··· Material provided
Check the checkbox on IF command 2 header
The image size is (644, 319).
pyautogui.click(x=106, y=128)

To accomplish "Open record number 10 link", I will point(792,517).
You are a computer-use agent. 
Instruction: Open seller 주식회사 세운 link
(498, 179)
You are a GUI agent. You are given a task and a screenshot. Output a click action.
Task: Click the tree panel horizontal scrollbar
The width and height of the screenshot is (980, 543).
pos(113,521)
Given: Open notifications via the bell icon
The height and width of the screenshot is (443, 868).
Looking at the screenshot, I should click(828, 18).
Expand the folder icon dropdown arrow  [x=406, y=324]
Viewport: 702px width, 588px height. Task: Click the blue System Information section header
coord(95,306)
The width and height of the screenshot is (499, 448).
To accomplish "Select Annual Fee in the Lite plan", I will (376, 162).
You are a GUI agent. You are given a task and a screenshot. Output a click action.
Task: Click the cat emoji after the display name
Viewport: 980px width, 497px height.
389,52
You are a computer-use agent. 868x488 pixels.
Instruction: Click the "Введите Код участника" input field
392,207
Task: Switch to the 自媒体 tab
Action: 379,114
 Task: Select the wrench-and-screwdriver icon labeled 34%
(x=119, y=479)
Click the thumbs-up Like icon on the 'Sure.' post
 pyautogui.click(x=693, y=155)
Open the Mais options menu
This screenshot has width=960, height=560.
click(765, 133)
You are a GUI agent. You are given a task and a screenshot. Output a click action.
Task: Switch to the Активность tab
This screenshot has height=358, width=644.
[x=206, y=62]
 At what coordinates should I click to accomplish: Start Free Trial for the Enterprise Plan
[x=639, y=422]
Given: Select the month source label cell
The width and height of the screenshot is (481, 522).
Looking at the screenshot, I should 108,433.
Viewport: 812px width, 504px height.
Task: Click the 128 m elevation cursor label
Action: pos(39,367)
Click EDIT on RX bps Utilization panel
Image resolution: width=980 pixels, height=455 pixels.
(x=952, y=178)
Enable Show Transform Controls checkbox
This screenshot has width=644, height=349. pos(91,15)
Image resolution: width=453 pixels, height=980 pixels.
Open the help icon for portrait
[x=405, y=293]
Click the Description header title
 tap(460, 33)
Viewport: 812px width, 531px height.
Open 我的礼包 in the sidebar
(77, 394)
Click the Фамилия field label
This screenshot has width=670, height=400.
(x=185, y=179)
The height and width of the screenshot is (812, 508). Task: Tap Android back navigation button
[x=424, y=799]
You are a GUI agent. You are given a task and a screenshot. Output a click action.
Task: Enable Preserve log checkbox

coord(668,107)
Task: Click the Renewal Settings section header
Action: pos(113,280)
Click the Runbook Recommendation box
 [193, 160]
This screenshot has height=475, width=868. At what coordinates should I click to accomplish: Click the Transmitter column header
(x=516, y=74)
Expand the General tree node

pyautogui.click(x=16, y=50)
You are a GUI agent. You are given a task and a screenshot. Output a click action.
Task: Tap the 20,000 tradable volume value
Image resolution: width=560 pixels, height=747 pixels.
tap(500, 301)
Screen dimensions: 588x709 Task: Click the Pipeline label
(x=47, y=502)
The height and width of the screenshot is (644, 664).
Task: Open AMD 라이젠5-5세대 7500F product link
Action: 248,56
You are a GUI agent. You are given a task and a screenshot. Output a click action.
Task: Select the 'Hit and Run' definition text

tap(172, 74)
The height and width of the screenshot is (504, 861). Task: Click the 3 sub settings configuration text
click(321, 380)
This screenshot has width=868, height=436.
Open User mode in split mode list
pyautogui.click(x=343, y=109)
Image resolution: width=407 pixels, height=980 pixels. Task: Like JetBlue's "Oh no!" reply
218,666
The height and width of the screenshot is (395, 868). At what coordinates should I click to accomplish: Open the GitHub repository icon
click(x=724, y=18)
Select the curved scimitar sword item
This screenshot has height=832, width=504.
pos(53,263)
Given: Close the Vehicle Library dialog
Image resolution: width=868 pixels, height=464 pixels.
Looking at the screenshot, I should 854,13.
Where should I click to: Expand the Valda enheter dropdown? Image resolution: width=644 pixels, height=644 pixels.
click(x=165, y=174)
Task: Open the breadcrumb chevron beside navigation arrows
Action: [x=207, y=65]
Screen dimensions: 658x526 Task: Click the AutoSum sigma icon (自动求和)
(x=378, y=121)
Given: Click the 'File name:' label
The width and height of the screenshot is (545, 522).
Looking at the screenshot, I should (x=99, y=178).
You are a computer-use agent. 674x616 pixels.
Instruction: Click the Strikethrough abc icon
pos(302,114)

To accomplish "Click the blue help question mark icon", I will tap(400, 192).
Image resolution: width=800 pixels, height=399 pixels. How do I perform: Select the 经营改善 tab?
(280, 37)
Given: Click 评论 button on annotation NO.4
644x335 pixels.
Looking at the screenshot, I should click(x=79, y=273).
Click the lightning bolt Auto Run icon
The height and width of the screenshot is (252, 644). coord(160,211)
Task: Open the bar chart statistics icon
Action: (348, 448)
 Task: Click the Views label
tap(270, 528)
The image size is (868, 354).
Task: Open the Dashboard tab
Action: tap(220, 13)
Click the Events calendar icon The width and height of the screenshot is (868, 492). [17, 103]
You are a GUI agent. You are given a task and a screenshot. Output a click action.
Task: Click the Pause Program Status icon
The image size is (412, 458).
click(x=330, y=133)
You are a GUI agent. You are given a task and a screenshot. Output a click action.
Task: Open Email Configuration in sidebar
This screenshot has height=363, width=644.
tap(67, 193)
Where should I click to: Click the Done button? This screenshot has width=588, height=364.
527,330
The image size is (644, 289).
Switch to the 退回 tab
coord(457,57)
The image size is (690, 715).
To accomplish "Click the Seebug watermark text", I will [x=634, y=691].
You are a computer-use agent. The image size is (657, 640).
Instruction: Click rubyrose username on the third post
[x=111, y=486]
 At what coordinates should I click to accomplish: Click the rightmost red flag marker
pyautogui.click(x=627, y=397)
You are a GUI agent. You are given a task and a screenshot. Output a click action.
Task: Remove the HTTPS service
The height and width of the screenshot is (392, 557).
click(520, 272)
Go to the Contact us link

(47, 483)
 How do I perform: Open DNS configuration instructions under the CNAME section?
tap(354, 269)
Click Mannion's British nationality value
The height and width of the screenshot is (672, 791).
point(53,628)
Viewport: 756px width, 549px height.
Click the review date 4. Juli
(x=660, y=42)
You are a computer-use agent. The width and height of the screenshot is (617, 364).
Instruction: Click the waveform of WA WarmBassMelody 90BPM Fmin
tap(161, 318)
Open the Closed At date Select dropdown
······
* What is required *
Every record, copied exactly, is the expected answer.

* Exercise answer *
Check the checkbox on IF command 2 header
The image size is (644, 319).
pyautogui.click(x=106, y=128)

To accomplish "Open record number 10 link", I will point(792,517).
You are a computer-use agent. 
Instruction: Open seller 주식회사 세운 link
(498, 179)
You are a GUI agent. You are given a task and a screenshot. Output a click action.
Task: Click the tree panel horizontal scrollbar
The width and height of the screenshot is (980, 543).
pos(113,521)
Given: Open notifications via the bell icon
The height and width of the screenshot is (443, 868).
Looking at the screenshot, I should click(828, 18).
Expand the folder icon dropdown arrow  [x=406, y=324]
Viewport: 702px width, 588px height. Task: Click the blue System Information section header
coord(95,306)
The width and height of the screenshot is (499, 448).
To accomplish "Select Annual Fee in the Lite plan", I will (376, 162).
You are a GUI agent. You are given a task and a screenshot. Output a click action.
Task: Click the cat emoji after the display name
Viewport: 980px width, 497px height.
389,52
You are a computer-use agent. 868x488 pixels.
Instruction: Click the "Введите Код участника" input field
392,207
Task: Switch to the 自媒体 tab
Action: 379,114
 Task: Select the wrench-and-screwdriver icon labeled 34%
(x=119, y=479)
Click the thumbs-up Like icon on the 'Sure.' post
 pyautogui.click(x=693, y=155)
Open the Mais options menu
This screenshot has width=960, height=560.
click(765, 133)
You are a GUI agent. You are given a task and a screenshot. Output a click action.
Task: Switch to the Активность tab
This screenshot has height=358, width=644.
[x=206, y=62]
 At what coordinates should I click to accomplish: Start Free Trial for the Enterprise Plan
[x=639, y=422]
Given: Select the month source label cell
The width and height of the screenshot is (481, 522).
Looking at the screenshot, I should 108,433.
Viewport: 812px width, 504px height.
Task: Click the 128 m elevation cursor label
Action: pos(39,367)
Click EDIT on RX bps Utilization panel
Image resolution: width=980 pixels, height=455 pixels.
(x=952, y=178)
Enable Show Transform Controls checkbox
This screenshot has width=644, height=349. pos(91,15)
Image resolution: width=453 pixels, height=980 pixels.
Open the help icon for portrait
[x=405, y=293]
Click the Description header title
 tap(460, 33)
Viewport: 812px width, 531px height.
Open 我的礼包 in the sidebar
(77, 394)
Click the Фамилия field label
This screenshot has width=670, height=400.
(x=185, y=179)
The height and width of the screenshot is (812, 508). Task: Tap Android back navigation button
[x=424, y=799]
You are a GUI agent. You are given a task and a screenshot. Output a click action.
Task: Enable Preserve log checkbox

coord(668,107)
Task: Click the Renewal Settings section header
Action: pos(113,280)
Click the Runbook Recommendation box
 [193, 160]
This screenshot has height=475, width=868. At what coordinates should I click to accomplish: Click the Transmitter column header
(x=516, y=74)
Expand the General tree node

pyautogui.click(x=16, y=50)
You are a GUI agent. You are given a task and a screenshot. Output a click action.
Task: Tap the 20,000 tradable volume value
Image resolution: width=560 pixels, height=747 pixels.
tap(500, 301)
Screen dimensions: 588x709 Task: Click the Pipeline label
(x=47, y=502)
The height and width of the screenshot is (644, 664).
Task: Open AMD 라이젠5-5세대 7500F product link
Action: 248,56
You are a GUI agent. You are given a task and a screenshot. Output a click action.
Task: Select the 'Hit and Run' definition text

tap(172, 74)
The height and width of the screenshot is (504, 861). Task: Click the 3 sub settings configuration text
click(321, 380)
This screenshot has width=868, height=436.
Open User mode in split mode list
pyautogui.click(x=343, y=109)
Image resolution: width=407 pixels, height=980 pixels. Task: Like JetBlue's "Oh no!" reply
218,666
The height and width of the screenshot is (395, 868). At what coordinates should I click to accomplish: Open the GitHub repository icon
click(x=724, y=18)
Select the curved scimitar sword item
This screenshot has height=832, width=504.
pos(53,263)
Given: Close the Vehicle Library dialog
Image resolution: width=868 pixels, height=464 pixels.
Looking at the screenshot, I should 854,13.
Where should I click to: Expand the Valda enheter dropdown? Image resolution: width=644 pixels, height=644 pixels.
click(x=165, y=174)
Task: Open the breadcrumb chevron beside navigation arrows
Action: [x=207, y=65]
Screen dimensions: 658x526 Task: Click the AutoSum sigma icon (自动求和)
(x=378, y=121)
Given: Click the 'File name:' label
The width and height of the screenshot is (545, 522).
Looking at the screenshot, I should (x=99, y=178).
You are a computer-use agent. 674x616 pixels.
Instruction: Click the Strikethrough abc icon
pos(302,114)

To accomplish "Click the blue help question mark icon", I will tap(400, 192).
Image resolution: width=800 pixels, height=399 pixels. How do I perform: Select the 经营改善 tab?
(280, 37)
Given: Click 评论 button on annotation NO.4
644x335 pixels.
Looking at the screenshot, I should click(x=79, y=273).
Click the lightning bolt Auto Run icon
The height and width of the screenshot is (252, 644). coord(160,211)
Task: Open the bar chart statistics icon
Action: (348, 448)
 Task: Click the Views label
tap(270, 528)
The image size is (868, 354).
Task: Open the Dashboard tab
Action: tap(220, 13)
Click the Events calendar icon The width and height of the screenshot is (868, 492). [17, 103]
You are a GUI agent. You are given a task and a screenshot. Output a click action.
Task: Click the Pause Program Status icon
The image size is (412, 458).
click(x=330, y=133)
You are a GUI agent. You are given a task and a screenshot. Output a click action.
Task: Open Email Configuration in sidebar
This screenshot has height=363, width=644.
tap(67, 193)
Where should I click to: Click the Done button? This screenshot has width=588, height=364.
527,330
The image size is (644, 289).
Switch to the 退回 tab
coord(457,57)
The image size is (690, 715).
To accomplish "Click the Seebug watermark text", I will [x=634, y=691].
You are a computer-use agent. The image size is (657, 640).
Instruction: Click rubyrose username on the third post
[x=111, y=486]
 At what coordinates should I click to accomplish: Click the rightmost red flag marker
pyautogui.click(x=627, y=397)
You are a GUI agent. You are given a task and a screenshot. Output a click action.
Task: Remove the HTTPS service
The height and width of the screenshot is (392, 557).
click(520, 272)
Go to the Contact us link

(47, 483)
 How do I perform: Open DNS configuration instructions under the CNAME section?
tap(354, 269)
Click Mannion's British nationality value
The height and width of the screenshot is (672, 791).
point(53,628)
Viewport: 756px width, 549px height.
Click the review date 4. Juli
(x=660, y=42)
You are a computer-use agent. The width and height of the screenshot is (617, 364).
Instruction: Click the waveform of WA WarmBassMelody 90BPM Fmin
tap(161, 318)
Open the Closed At date Select dropdown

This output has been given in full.